The ensuing disputes have frayed Democratic solidarity over health care, kicking off the first meaningful policy scrap of the 2020 primary contest. What had recently been passed off as minor or, given the Republicans’ grip on government, academic differences, are now opening up like seismic rifts — offering insights for voters not only into the candidates’ visions for health care, but on how they might act as president.

Rather than use the phrase “Democrats in disarray,” the authors would have you believe that “seismic rifts” are opening up between potential 2020 candidates. But in response, Sen. Elizabeth Warren did a great job of demonstrating how foolish that characterization is.

“How do we get universal coverage, Medicare for all? Lots of paths for how to do that,” Warren said. “But we know where we are aiming. And that is, every American has health care at a price they can afford. And that the overall costs in the system are held as low as possible.”

Pressed to be more specific, she added: “There are multiple bills on the floor in the United States Senate. I’ve signed onto Medicare for All. I’ve signed on to another one that gives an option for buying in to Medicaid. There are different ways we can get there. But the key has to be always keep the center of the bulls-eye in mind. And that is affordable health care for every American.”

Just a few paragraphs after using the words “seismic rifts” to describe what is happening with Democrats, the authors write this:

Warren’s assessment holds up as an accurate description of where most of the candidates — including Sanders, up to a point — and party people come down on the issue. Warren, Harris, and Booker were among the cosponsors of Sanders’ 2017 Medicare for all bill. But they are also supporters of more moderate legislation, like a bill from Hawaii Sen. Brian Schatz, himself a Medicare for all cosponsor, that would allow Americans to buy into the Medicaid program for the low-income. Among its backers: Bernie Sanders.

The one thing all Democrats agree on is that, as Warren said, the goal is to get to universal coverage that is affordable for all Americans. The good news is that proposals that move the country in that direction—like the Schatz plan for Medicaid buy-in—are now being described as “moderate.”

Even so, there is a small group on the left who seem intent on feeding the “Democrats in disarray” narrative. For example:

“There is a major scramble and counter-offensive happening among the Democratic Party establishment to ensure that leading 2020 candidates back off from single-payer, Medicare for All,” Waleed Shahid, the Justice Democrats top spokesman, tweeted on Saturday. “They will try to redefine M4A as a buy-in. Don’t let them.”

The crux of their argument is to suggest that “the Democratic Party establishment” is undermining the potential for single payer by exploring a variety of pathways to get there. Ezra Klein noted how this is framed as a policy difference when it is really a matter of political strategy.

There can be a tendency, when judging presidential candidates, to let ambition act as a signal of commitment. Under that view, if Harris wants to abolish all private insurance, then she’s more committed to Medicare-for-all than Booker, and both of them are more committed than Brown, who just wants to expand the program to 55-year-olds.

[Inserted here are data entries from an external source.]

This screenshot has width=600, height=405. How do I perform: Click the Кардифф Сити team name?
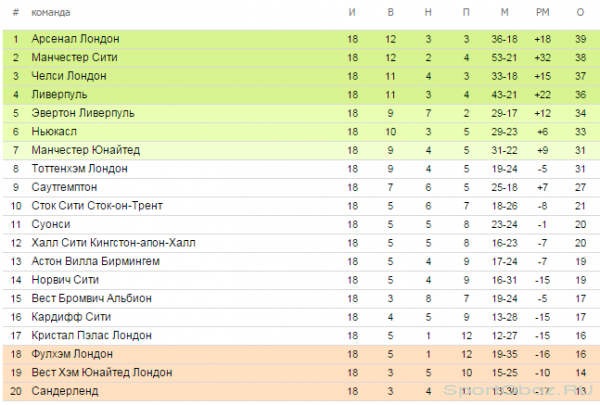point(71,317)
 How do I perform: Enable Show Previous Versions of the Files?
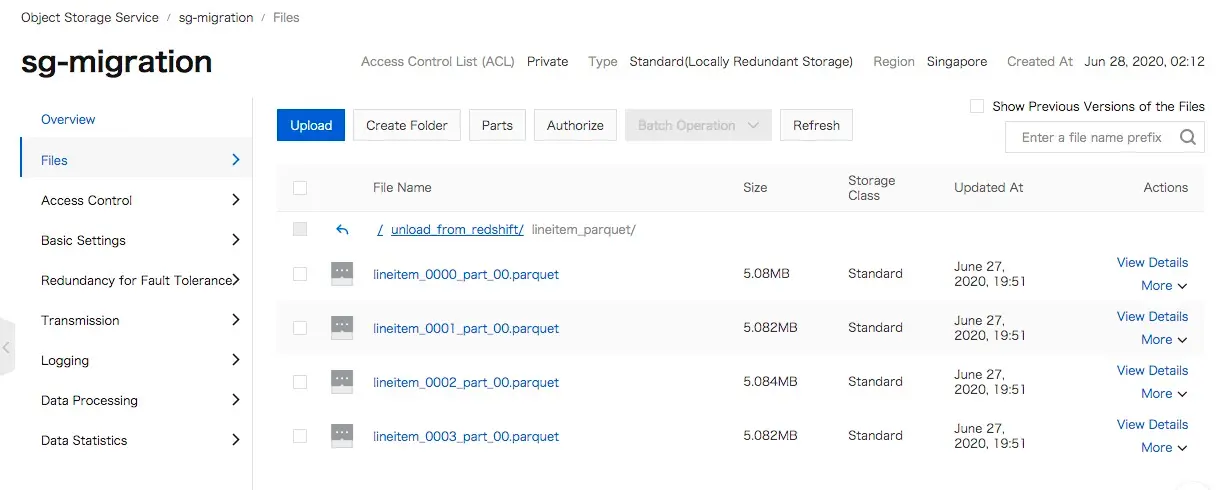click(977, 106)
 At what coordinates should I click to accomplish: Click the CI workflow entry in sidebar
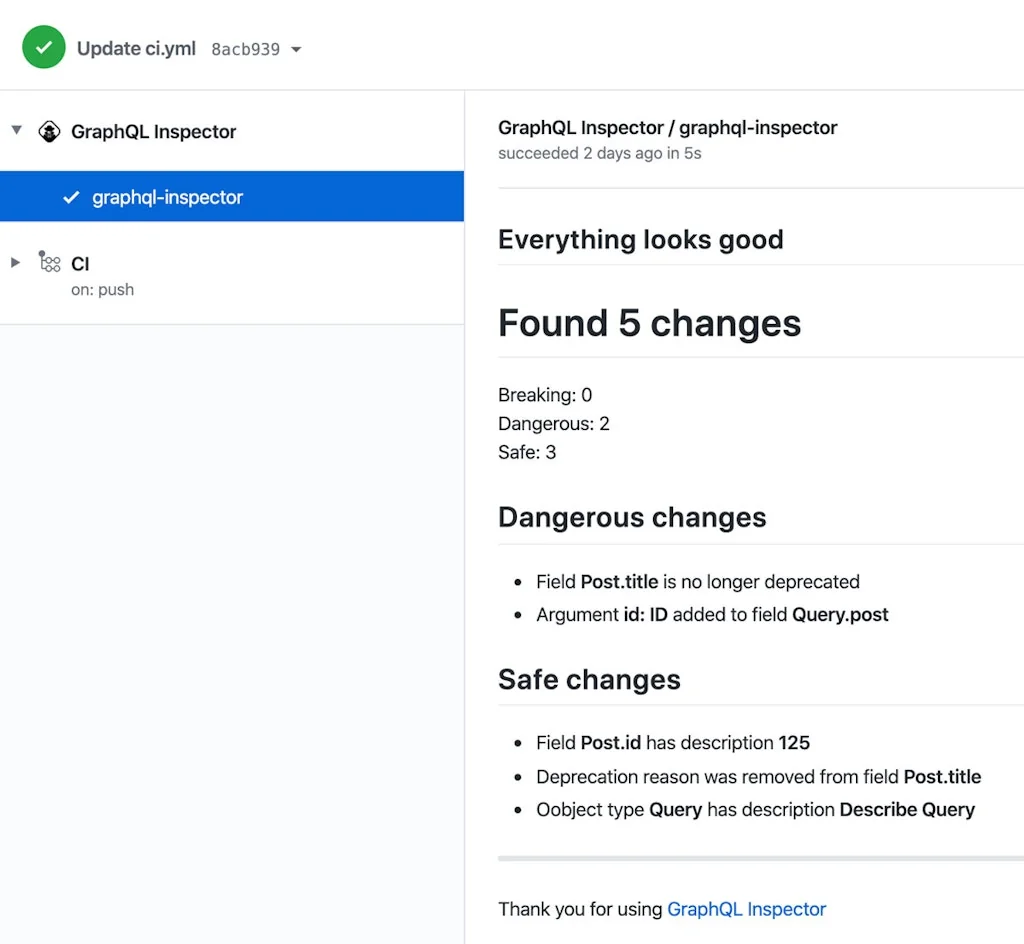point(80,263)
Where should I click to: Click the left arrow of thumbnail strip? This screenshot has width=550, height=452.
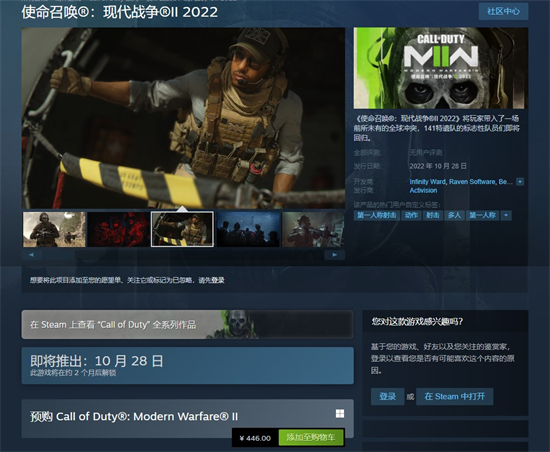[x=32, y=255]
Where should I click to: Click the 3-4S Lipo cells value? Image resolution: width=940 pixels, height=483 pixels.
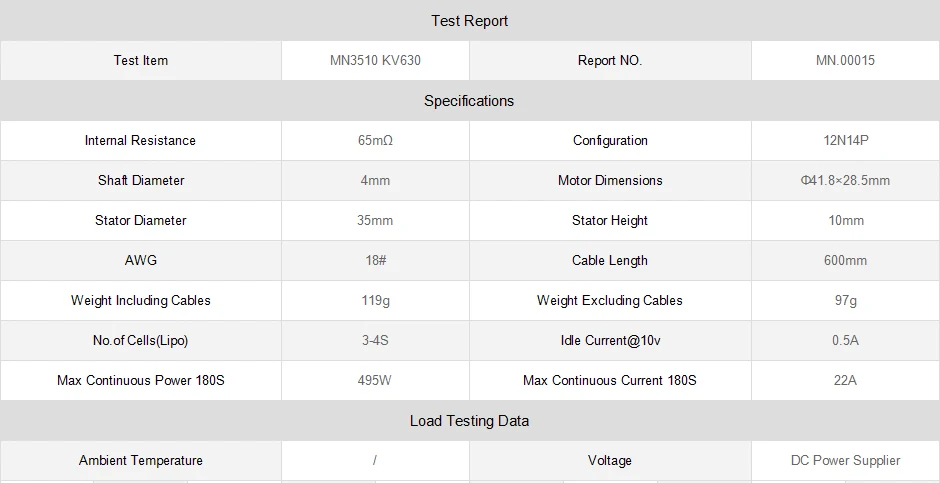[375, 341]
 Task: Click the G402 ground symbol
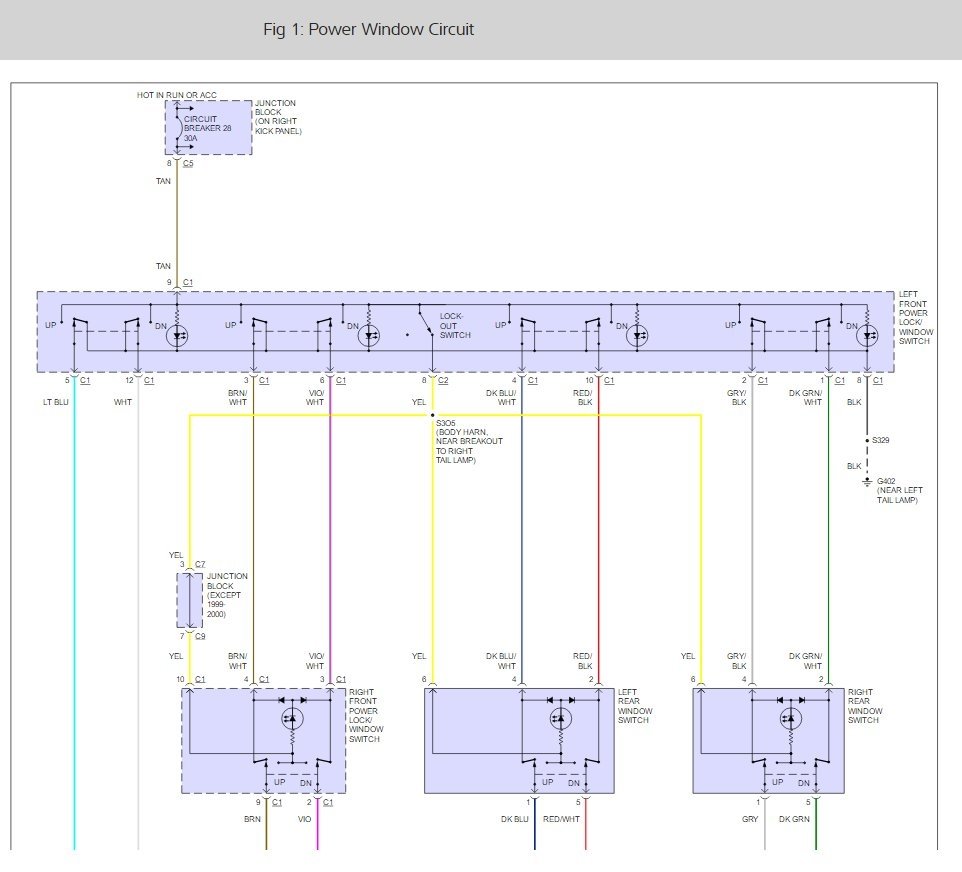[x=867, y=482]
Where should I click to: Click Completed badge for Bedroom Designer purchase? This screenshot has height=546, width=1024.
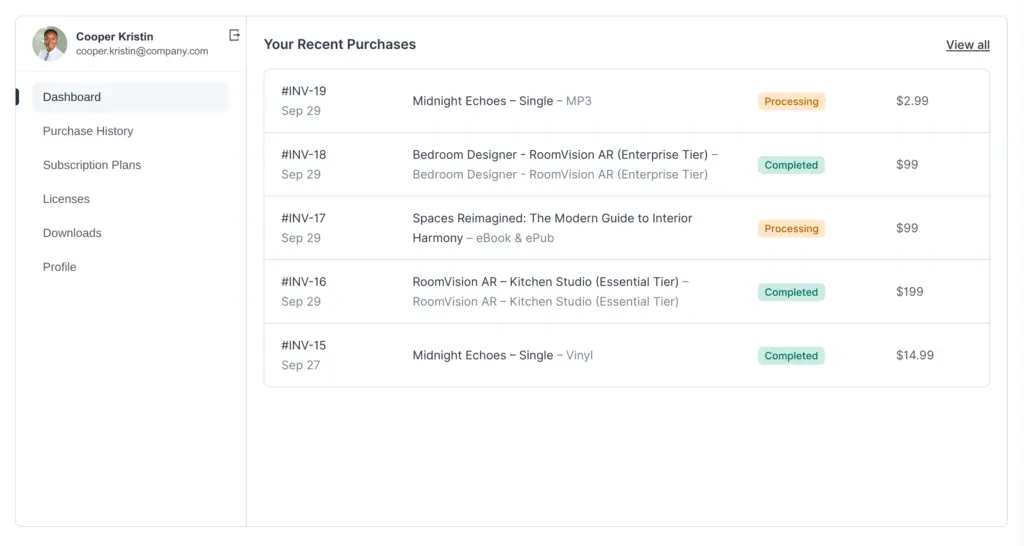point(791,165)
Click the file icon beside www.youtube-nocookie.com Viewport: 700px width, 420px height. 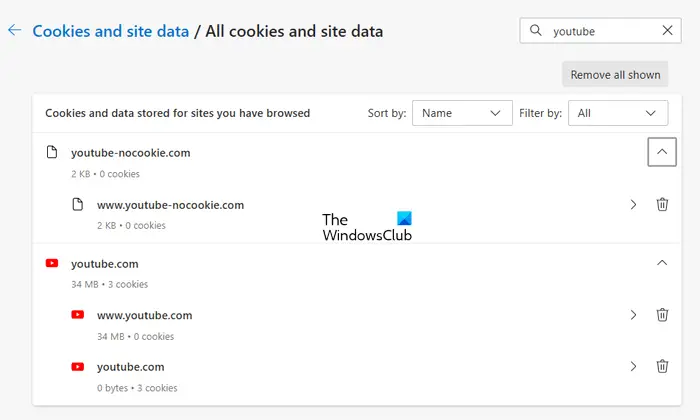(78, 204)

But that’s a flawed way to look at policymaking. The point here is expanding better coverage to more people, so the question has to expand to include political strategy. A Medicare plan that passes into law and successfully extends coverage to 40 million people gets the country a lot closer to Medicare-for-all than a plan that envisions expanding Medicare to everyone but fails in Congress and costs Democrats the House in 2022.

Activists like Shahid have every right to make their case that an attempt to implement single payer wouldn’t fail in Congress or hurt Democrats in the House. But so often, they attack supporters of plans that get the country closer to Medicare for All by claiming they are establishment Democrats who are sellouts to private insurers.

Over the course of the 2020 Democratic primary, it could be very helpful to have a robust discussion about the various pathways to reach universal affordable health care. The disrupters to that kind of conversation will be those who assign malicious intentions to those who simply have a different political strategy.